What is expected ▸ Extract every line in the items below that contains the word "perform", matching case exactly.

Supplied information ▸
— BEGIN —
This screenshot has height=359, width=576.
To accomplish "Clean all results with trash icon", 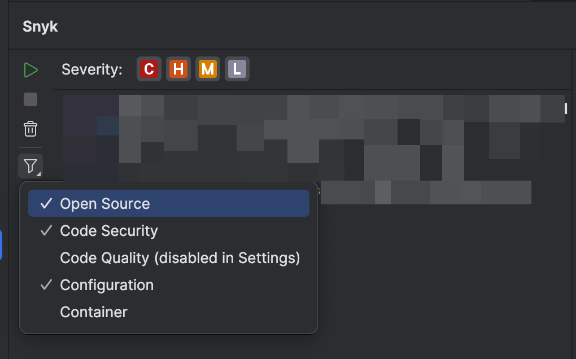I will coord(30,129).
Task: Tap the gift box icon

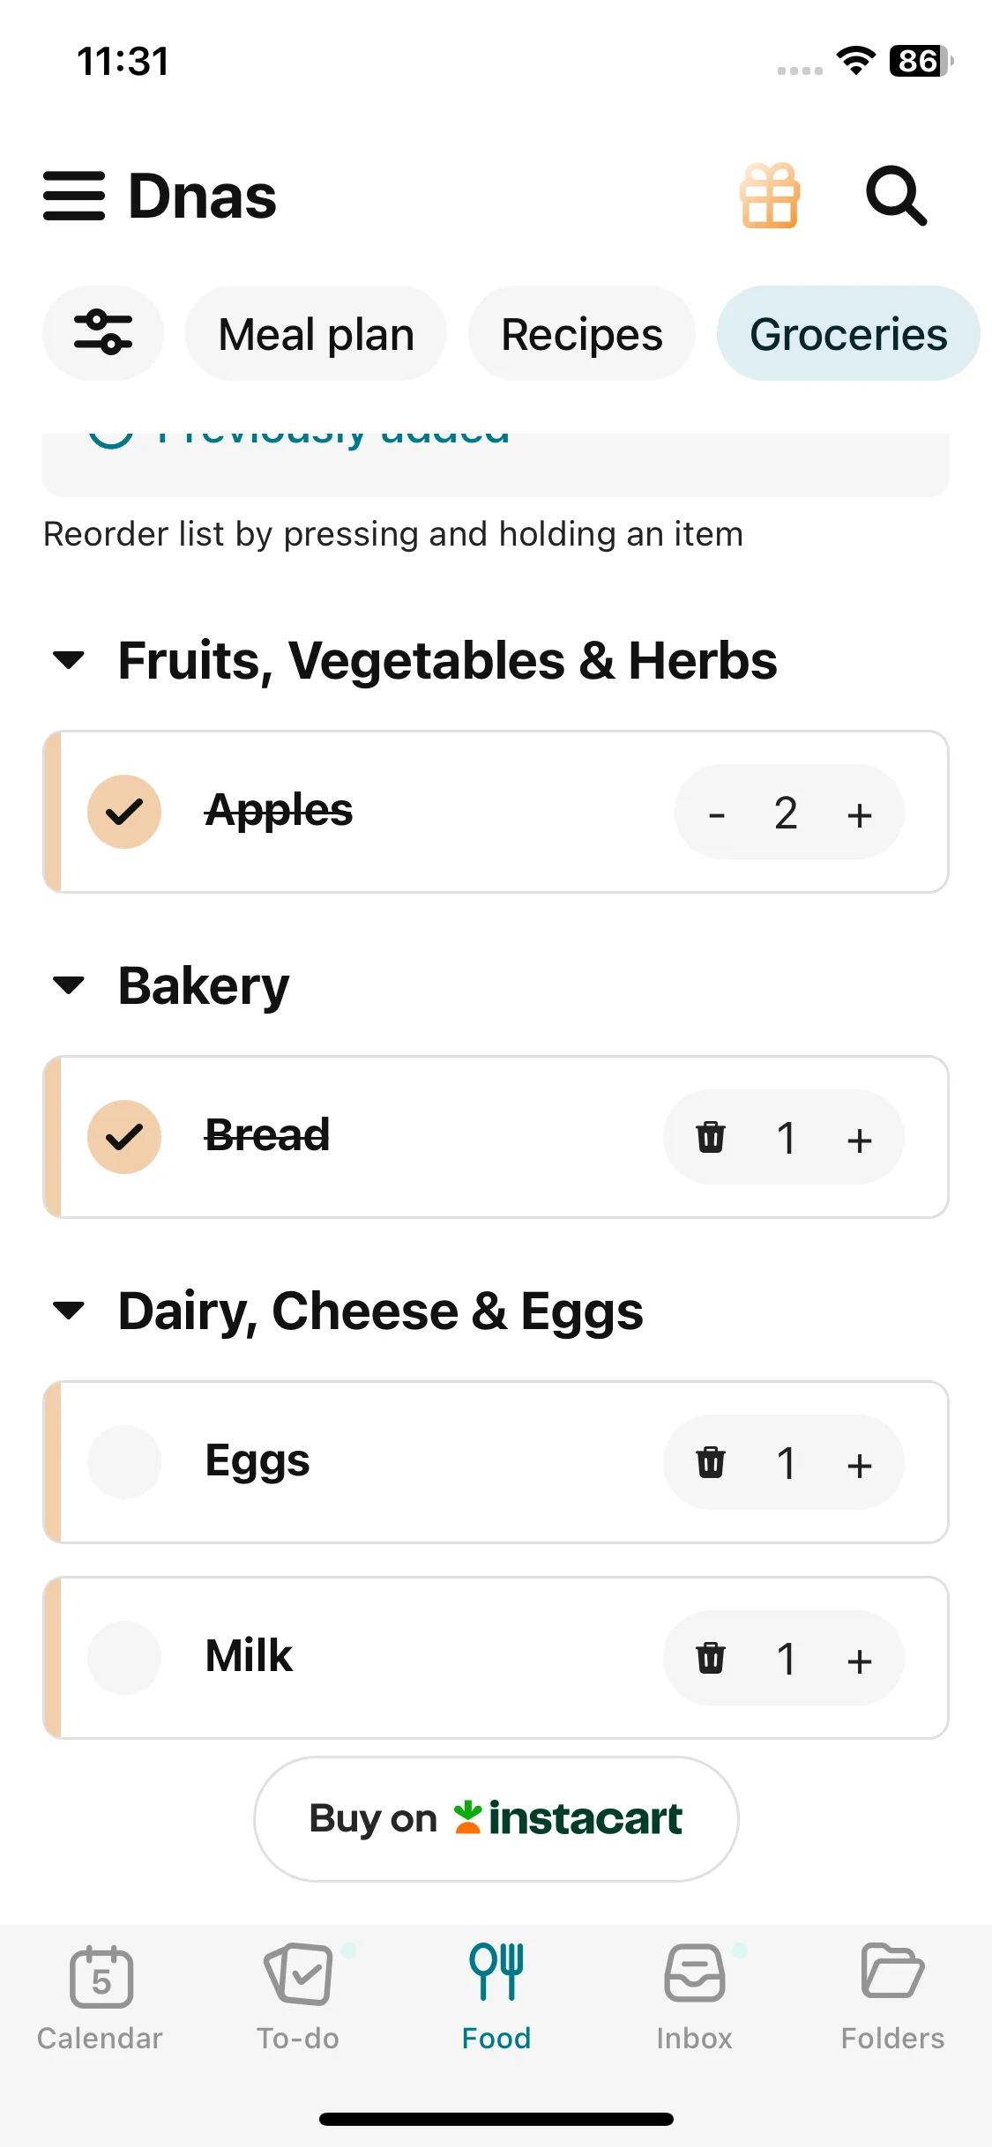Action: [x=770, y=196]
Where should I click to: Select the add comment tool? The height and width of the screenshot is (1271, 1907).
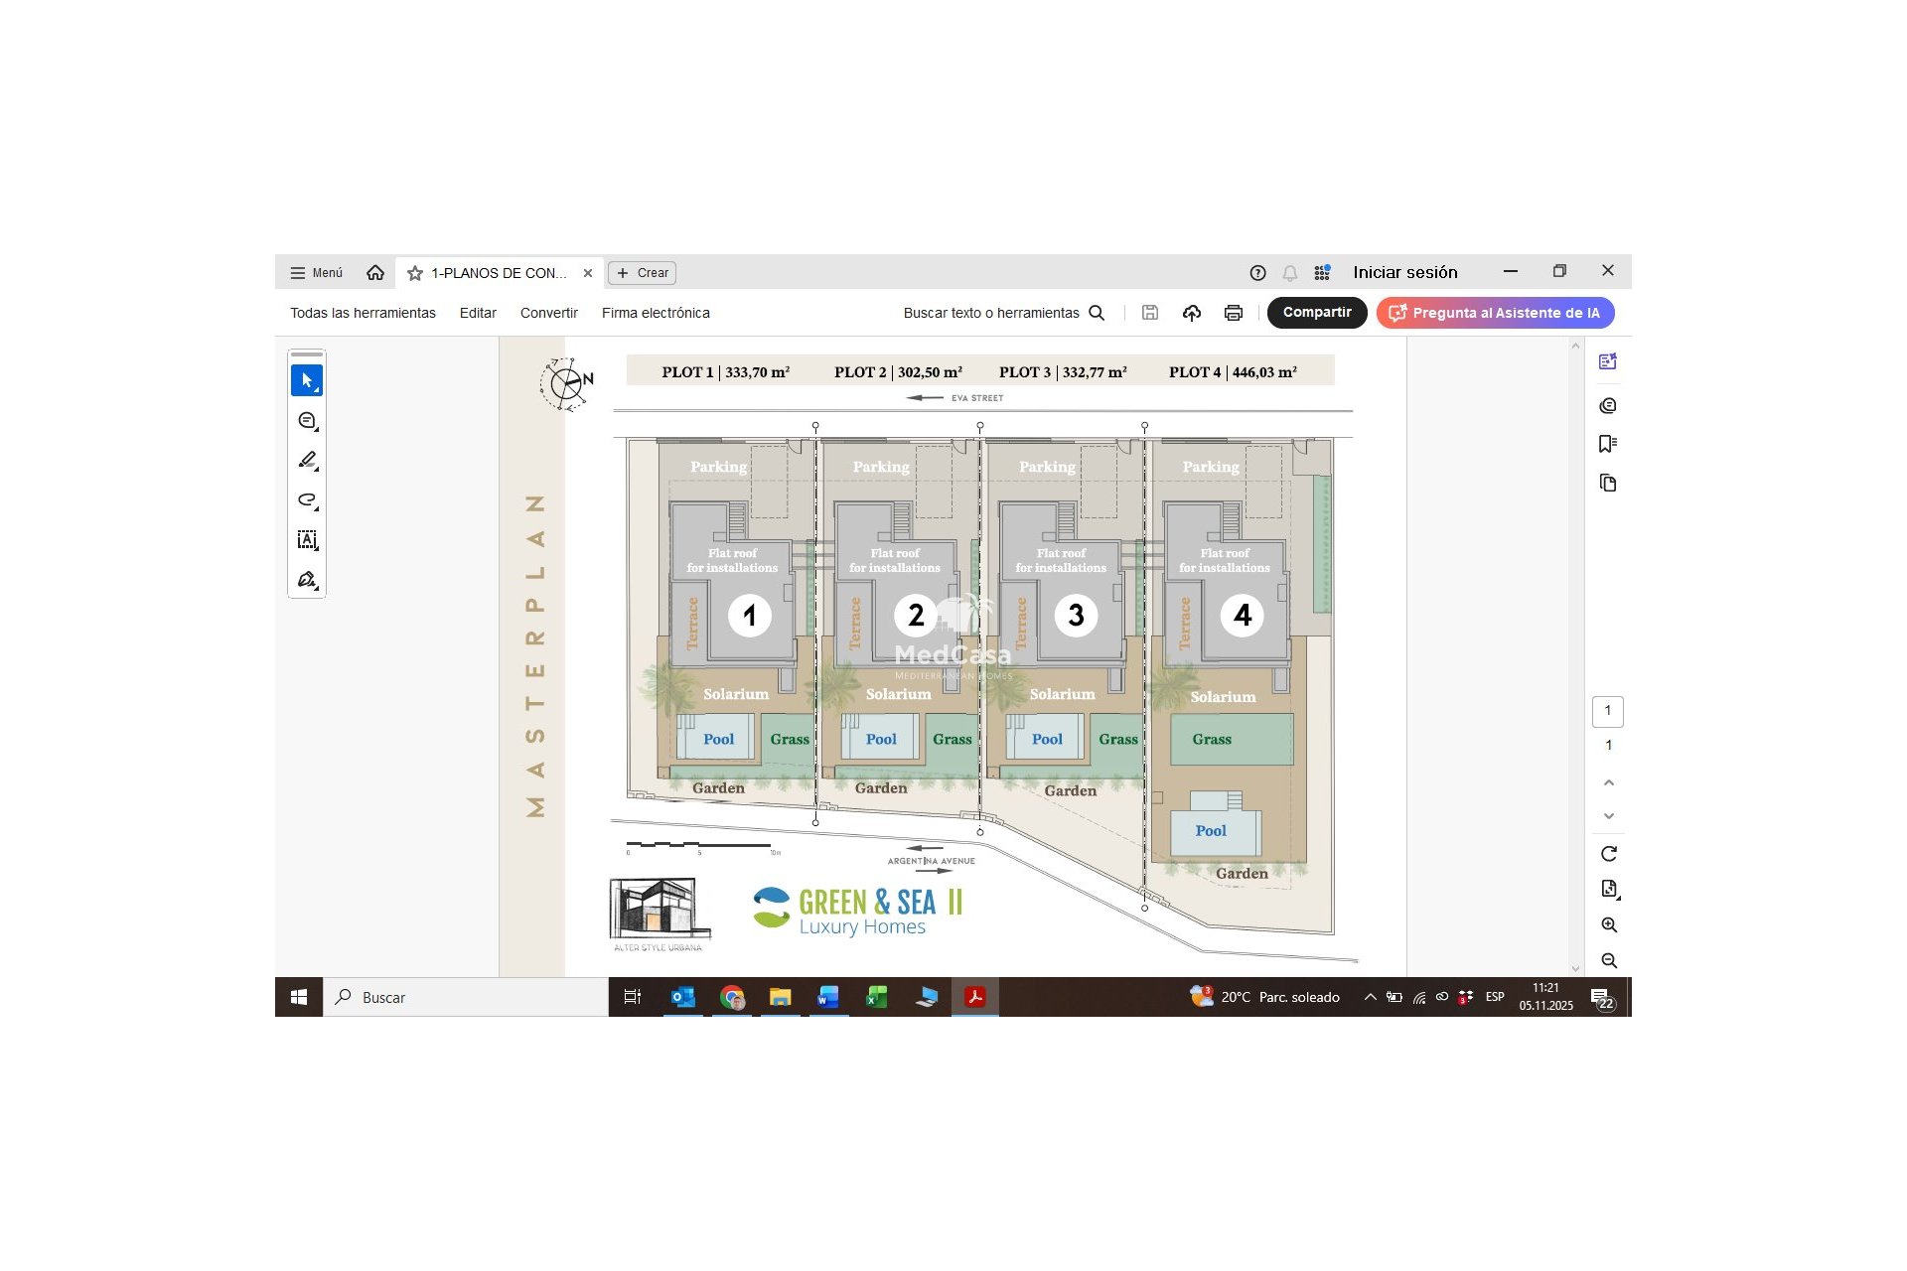306,420
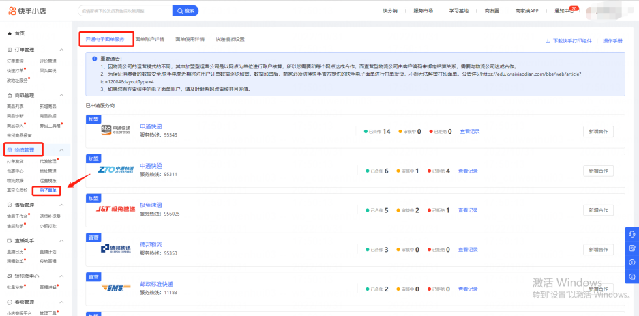This screenshot has height=316, width=639.
Task: Open the edit feedback floating icon
Action: tap(631, 248)
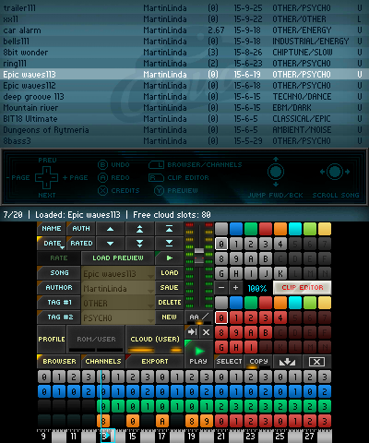
Task: Toggle the ROM/USER source button
Action: tap(96, 340)
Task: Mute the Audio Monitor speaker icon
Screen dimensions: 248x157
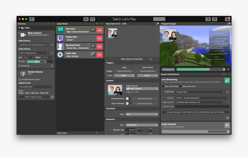Action: [227, 125]
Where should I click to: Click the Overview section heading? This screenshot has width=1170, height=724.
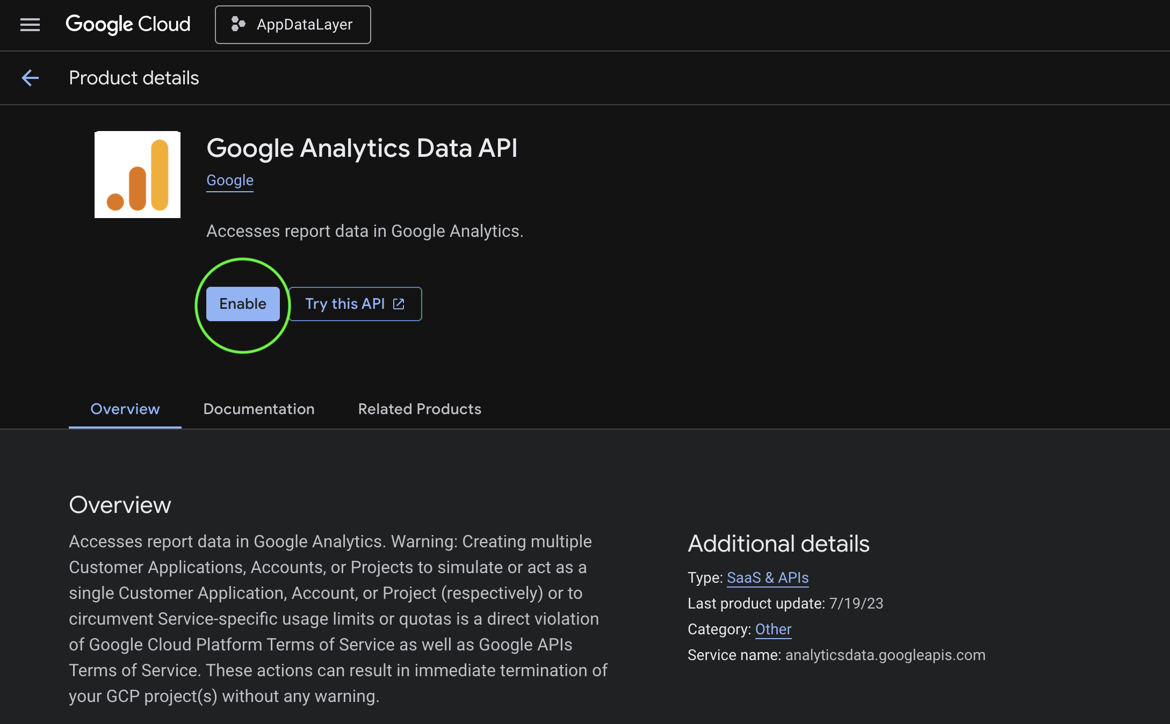[x=120, y=505]
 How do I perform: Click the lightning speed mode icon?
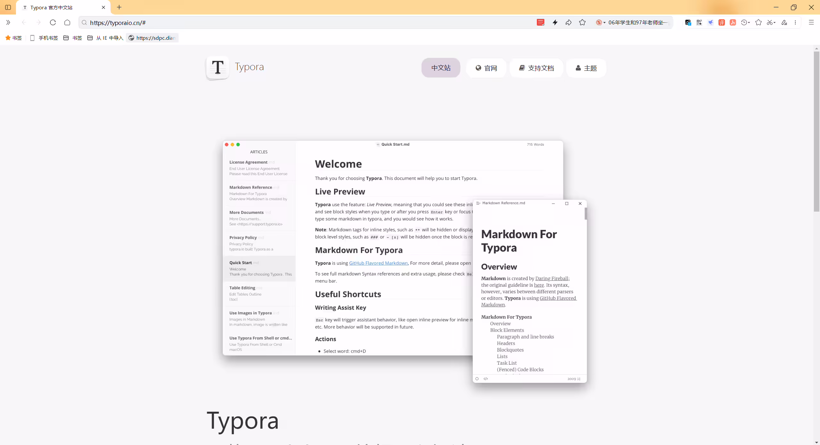555,22
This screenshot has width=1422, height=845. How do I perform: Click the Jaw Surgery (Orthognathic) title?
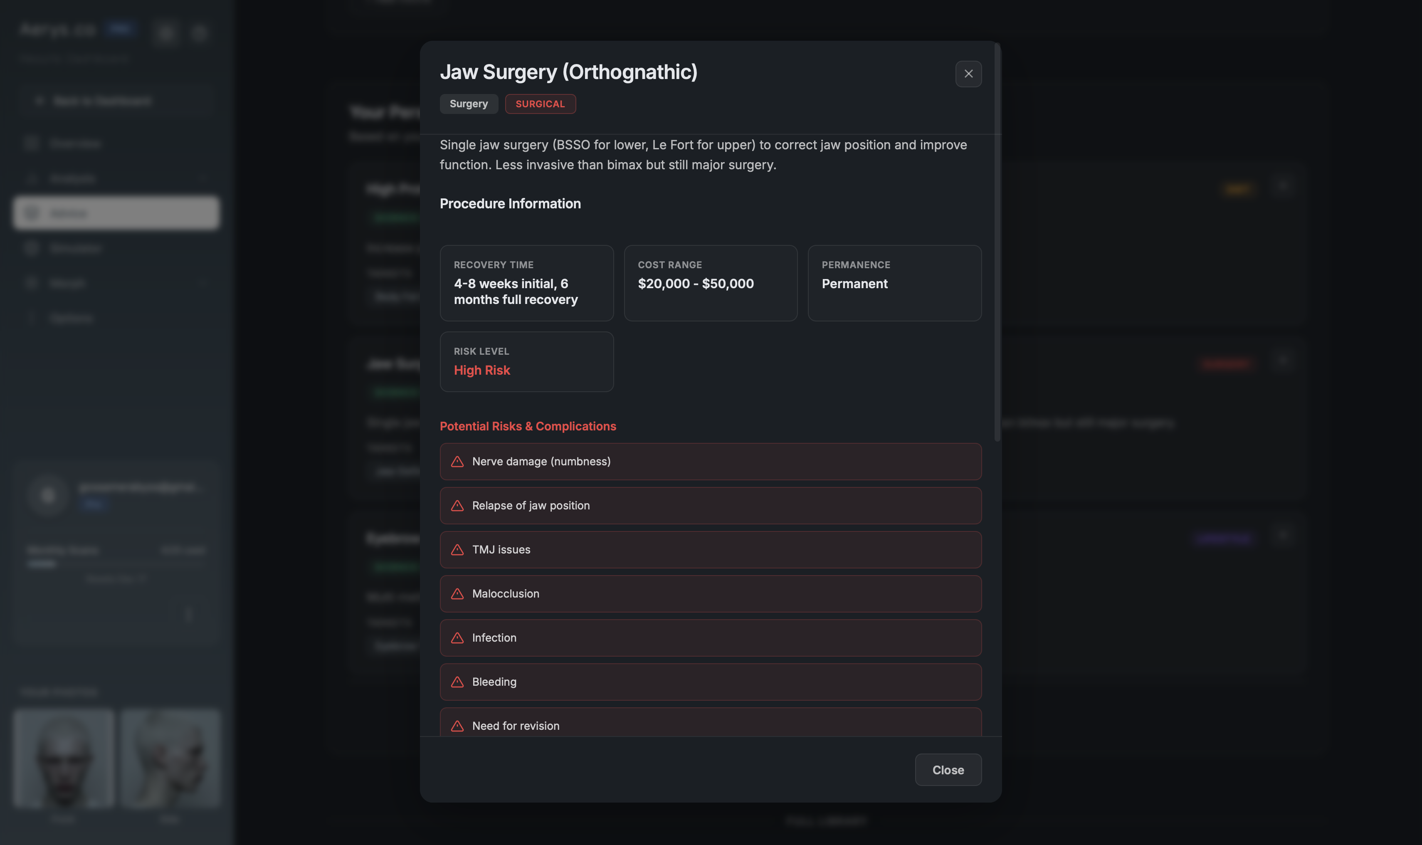click(568, 72)
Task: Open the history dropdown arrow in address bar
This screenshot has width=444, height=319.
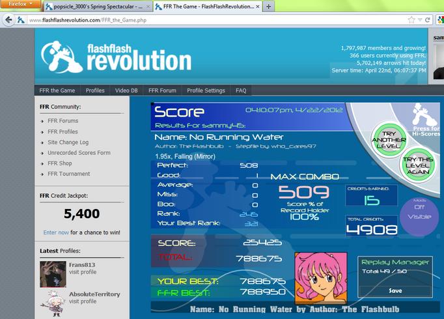Action: click(x=420, y=20)
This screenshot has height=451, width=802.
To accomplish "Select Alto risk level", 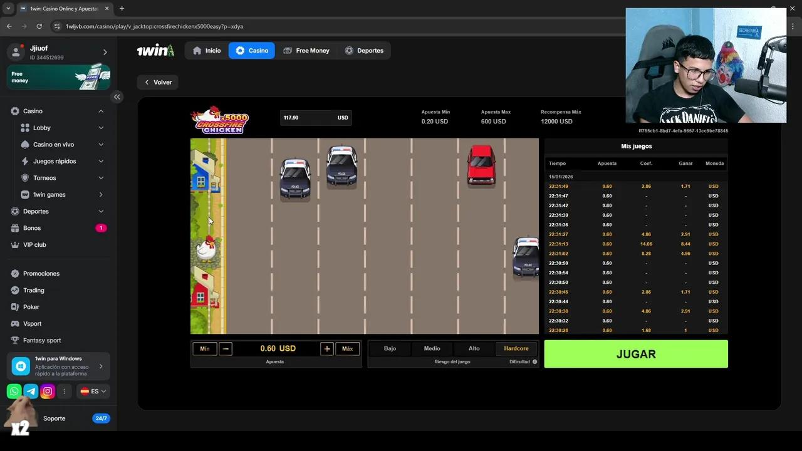I will (474, 349).
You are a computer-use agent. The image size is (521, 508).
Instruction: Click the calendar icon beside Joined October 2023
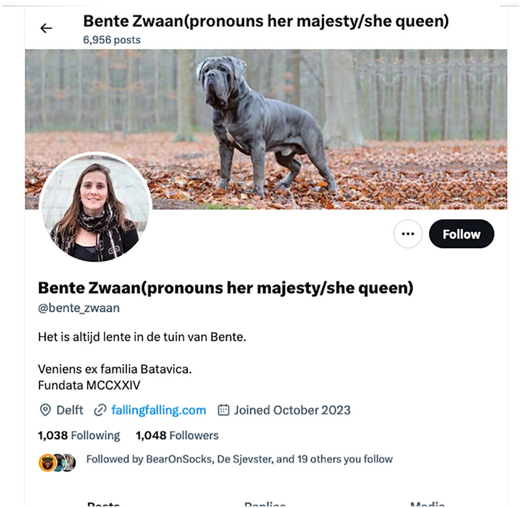click(x=224, y=410)
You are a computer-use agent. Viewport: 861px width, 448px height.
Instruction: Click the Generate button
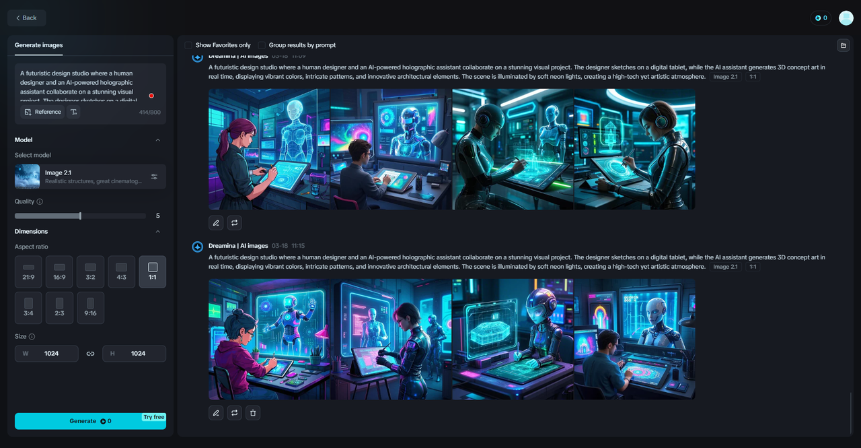90,421
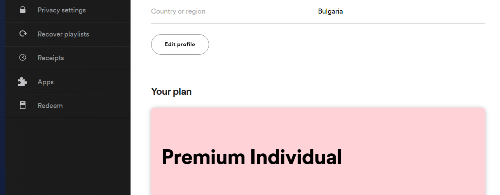This screenshot has height=195, width=500.
Task: Click the Premium Individual plan title
Action: 251,157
— END —
Answer for the task ▸
 How do I perform: Click the lightning speed mode icon?
This screenshot has width=1422, height=845. How do I perform: Click the Jaw Surgery (Orthognathic) title?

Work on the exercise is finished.